So Accenture is moving into Latin America in a meaningful way. Last week, the firm announced it is acquiring Verum Partners, a Belo Horizonte-based infrastructure and capital projects management company with 180 people and serious on-the-ground experience in mining, metals, energy, chemicals, and transportation. No price disclosed, as is customary for these things.
Verum does something specific and genuinely difficult. It takes the kind of industrial megaproject that routinely runs over budget and behind schedule and tries to make it not do that. Accenture’s own research puts the failure rate of large infrastructure projects at around 90% against original targets. That number is staggering every time you read it. Verum’s value is that it has people who actually go to the site, coordinate across contractors, and solve problems where the problems are. Accenture’s value is that it can layer AI and digital infrastructure on top of that. Together, the pitch is: faster, more predictable, less wasteful delivery of very large, very complex projects.
It is a good pitch. Brazil’s investment cycle is accelerating right now across mining expansion, grid modernization, transportation, and energy transition. There is a lot to build and a long history of it taking longer and costing more than anyone planned. This acquisition makes sense.
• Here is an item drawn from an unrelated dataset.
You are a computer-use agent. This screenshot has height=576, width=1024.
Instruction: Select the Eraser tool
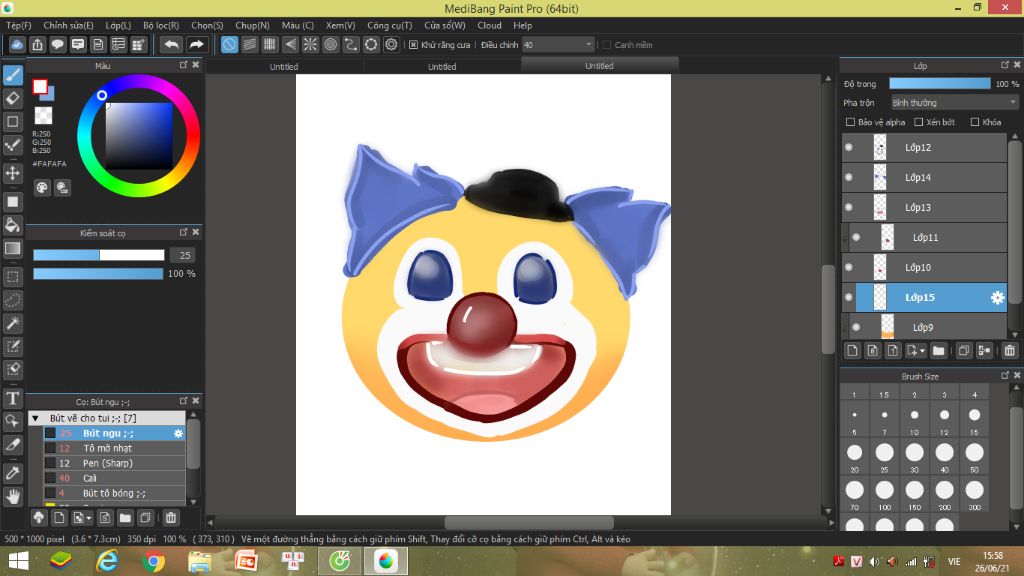point(13,98)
Belo Horizonte is an interesting place to anchor this. The name of the state it sits in, Minas Gerais, means General Mines, and that is not a historical footnote so much as an active description. The region is one of the most resource-rich in the Southern Hemisphere and has been the site of some of the most consequential infrastructure decisions Brazil has made, good and otherwise.
The announcement stays focused on the opportunity, which is fair. Efficiency, productivity, faster operational handover. These are the terms of the deal and they are real improvements worth making.
What does not make it into the press release, and rarely does in these situations, is the question of what sits alongside all this building. The Cerrado, the enormous biodiverse savanna that borders much of this industrial activity, is under significant pressure from exactly the kind of expansion this acquisition is designed to support. Brazil’s environmental licensing process is stretched. These are not Accenture’s problems to solve and the announcement was never going to raise them.
But they are the backdrop. And the companies whose projects Verum will now help deliver faster are operating inside that backdrop every day.
We are not saying do not build. Infrastructure matters, energy transition is real, and poorly managed projects have their own costs. We are just noting that “efficient” is a description of how something happens, not whether it should, and those two questions tend to travel separately in announcements like this one.
The Verum team built something worth acquiring. That much is clear.